Pondok Pesantren Hidayatullah, Desa Jalmak

Utamakan Kemandirian, Ada Santri yang Jadi Loper Koran

Meski terbilang baru, Pondok Pesantren (Ponpes) Hidayatullah, Desa Jalmak, Kecamatan Kota Pamekasan, relatif dikenal luas di masyarakat. Selain mengajarkan pelajaran kitab kuning dan menggelar pengajian, pesantren ini juga memiliki usaha sendiri yang melibatkan para santrinya.

Sekilas, bangunan Ponpes Hidayatullah tidak terlihat seperti pondok pesantren pada umumnya. Di samping terlihat sangat sederhana, hanya ada beberapa ruang yang menjadi tempat tinggal santri. Pembangunan gedung di pondok ini memang belum selesai dilakukan.

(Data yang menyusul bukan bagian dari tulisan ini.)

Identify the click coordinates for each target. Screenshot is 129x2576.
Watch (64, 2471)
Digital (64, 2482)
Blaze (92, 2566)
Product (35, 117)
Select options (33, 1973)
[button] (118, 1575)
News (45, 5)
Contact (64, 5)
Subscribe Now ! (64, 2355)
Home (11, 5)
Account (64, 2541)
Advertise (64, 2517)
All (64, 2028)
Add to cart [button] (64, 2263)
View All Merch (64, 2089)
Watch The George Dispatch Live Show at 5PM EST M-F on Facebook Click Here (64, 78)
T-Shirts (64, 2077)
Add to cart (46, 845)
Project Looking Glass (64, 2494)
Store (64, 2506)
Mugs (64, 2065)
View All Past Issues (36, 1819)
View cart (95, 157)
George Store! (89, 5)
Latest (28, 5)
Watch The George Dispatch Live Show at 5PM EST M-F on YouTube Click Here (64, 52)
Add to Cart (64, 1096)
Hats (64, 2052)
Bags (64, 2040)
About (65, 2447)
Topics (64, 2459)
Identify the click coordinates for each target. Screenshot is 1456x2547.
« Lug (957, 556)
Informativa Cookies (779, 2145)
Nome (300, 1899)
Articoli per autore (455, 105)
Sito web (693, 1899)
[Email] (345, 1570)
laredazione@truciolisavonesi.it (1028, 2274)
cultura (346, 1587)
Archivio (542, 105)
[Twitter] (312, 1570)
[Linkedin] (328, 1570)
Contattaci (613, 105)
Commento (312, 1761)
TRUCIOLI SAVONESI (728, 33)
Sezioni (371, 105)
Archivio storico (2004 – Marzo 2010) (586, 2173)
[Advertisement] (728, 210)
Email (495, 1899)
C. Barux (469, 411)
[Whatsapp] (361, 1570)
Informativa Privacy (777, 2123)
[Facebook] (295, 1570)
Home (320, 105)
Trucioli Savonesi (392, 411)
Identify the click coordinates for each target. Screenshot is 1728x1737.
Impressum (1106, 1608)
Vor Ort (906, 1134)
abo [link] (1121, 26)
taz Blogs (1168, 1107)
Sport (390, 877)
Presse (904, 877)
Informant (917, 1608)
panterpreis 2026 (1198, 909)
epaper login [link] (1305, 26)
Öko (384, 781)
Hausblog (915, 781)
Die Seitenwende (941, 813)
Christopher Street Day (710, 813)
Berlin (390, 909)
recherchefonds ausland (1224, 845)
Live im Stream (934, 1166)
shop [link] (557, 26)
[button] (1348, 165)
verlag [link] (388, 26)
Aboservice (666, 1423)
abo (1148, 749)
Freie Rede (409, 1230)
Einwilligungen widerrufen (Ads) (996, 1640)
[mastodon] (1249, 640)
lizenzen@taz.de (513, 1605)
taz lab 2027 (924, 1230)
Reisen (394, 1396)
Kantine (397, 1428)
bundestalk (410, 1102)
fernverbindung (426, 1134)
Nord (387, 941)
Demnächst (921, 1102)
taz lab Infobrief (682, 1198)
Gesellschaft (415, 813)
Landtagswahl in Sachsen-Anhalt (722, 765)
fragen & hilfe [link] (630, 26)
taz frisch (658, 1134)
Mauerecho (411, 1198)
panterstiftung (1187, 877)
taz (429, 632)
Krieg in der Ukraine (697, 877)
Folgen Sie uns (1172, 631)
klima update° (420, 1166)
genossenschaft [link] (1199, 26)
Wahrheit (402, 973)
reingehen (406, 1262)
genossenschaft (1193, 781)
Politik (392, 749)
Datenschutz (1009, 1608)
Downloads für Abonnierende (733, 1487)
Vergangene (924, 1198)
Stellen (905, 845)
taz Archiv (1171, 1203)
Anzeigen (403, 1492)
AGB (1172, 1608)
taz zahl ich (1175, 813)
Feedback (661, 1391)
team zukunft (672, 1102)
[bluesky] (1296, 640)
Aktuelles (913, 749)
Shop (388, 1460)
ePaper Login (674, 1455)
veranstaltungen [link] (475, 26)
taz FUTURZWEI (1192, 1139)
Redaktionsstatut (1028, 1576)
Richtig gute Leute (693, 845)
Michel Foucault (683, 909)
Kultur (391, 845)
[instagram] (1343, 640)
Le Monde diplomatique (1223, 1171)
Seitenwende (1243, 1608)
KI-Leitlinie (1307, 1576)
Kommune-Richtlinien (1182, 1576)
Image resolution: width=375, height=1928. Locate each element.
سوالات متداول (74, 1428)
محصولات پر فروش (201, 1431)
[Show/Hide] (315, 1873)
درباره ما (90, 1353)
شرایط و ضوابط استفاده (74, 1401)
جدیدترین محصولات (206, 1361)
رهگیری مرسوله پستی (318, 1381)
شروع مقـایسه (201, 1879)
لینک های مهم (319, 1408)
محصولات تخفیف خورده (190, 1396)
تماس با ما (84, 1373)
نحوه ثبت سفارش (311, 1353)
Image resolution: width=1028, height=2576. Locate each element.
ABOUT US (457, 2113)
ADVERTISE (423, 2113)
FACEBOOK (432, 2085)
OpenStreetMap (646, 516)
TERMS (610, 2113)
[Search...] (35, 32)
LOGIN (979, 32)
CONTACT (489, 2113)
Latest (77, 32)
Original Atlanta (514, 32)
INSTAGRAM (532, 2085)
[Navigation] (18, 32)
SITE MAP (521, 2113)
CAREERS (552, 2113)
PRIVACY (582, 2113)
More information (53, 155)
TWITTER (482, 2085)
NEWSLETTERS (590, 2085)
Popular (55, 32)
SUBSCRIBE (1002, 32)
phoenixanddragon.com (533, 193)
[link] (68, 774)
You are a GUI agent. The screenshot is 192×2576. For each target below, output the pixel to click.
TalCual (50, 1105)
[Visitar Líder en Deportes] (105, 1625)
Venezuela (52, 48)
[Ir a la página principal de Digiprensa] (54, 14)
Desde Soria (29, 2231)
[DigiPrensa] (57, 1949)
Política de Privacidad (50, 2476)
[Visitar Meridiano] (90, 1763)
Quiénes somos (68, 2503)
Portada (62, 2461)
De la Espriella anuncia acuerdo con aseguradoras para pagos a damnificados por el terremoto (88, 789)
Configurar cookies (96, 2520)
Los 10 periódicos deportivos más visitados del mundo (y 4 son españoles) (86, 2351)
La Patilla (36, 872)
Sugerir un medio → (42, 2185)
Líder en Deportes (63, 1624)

Meski begitu, jika ditelusuri lebih jauh, kegiatan di lembaga yang didirikan pada tahun 1997 ini tidak kalah dengan ponpes lainnya. Kegiatan belajar mengajar, pengajian Alquran dan kajian kitab kuning menjadi rutinitas santri tiap hari.

Dari pagi, sore, hingga malam hari, aktivitas di pesantren yang dihuni puluhan santri ini terlihat sangat padat. Rutinitas kegiatan dimulai pukul 03.00 dini hari. Yakni, berupa salat tahajud yang memang menjadi keharusan di pondok.

"Biasanya setelah salat tahajud, kegiatan santri disambung dengan salat subuh berjamaah dan mengkaji kitab kuning," ujar Ustad Fauzan, pengasuh Ponpes Hidayatullah.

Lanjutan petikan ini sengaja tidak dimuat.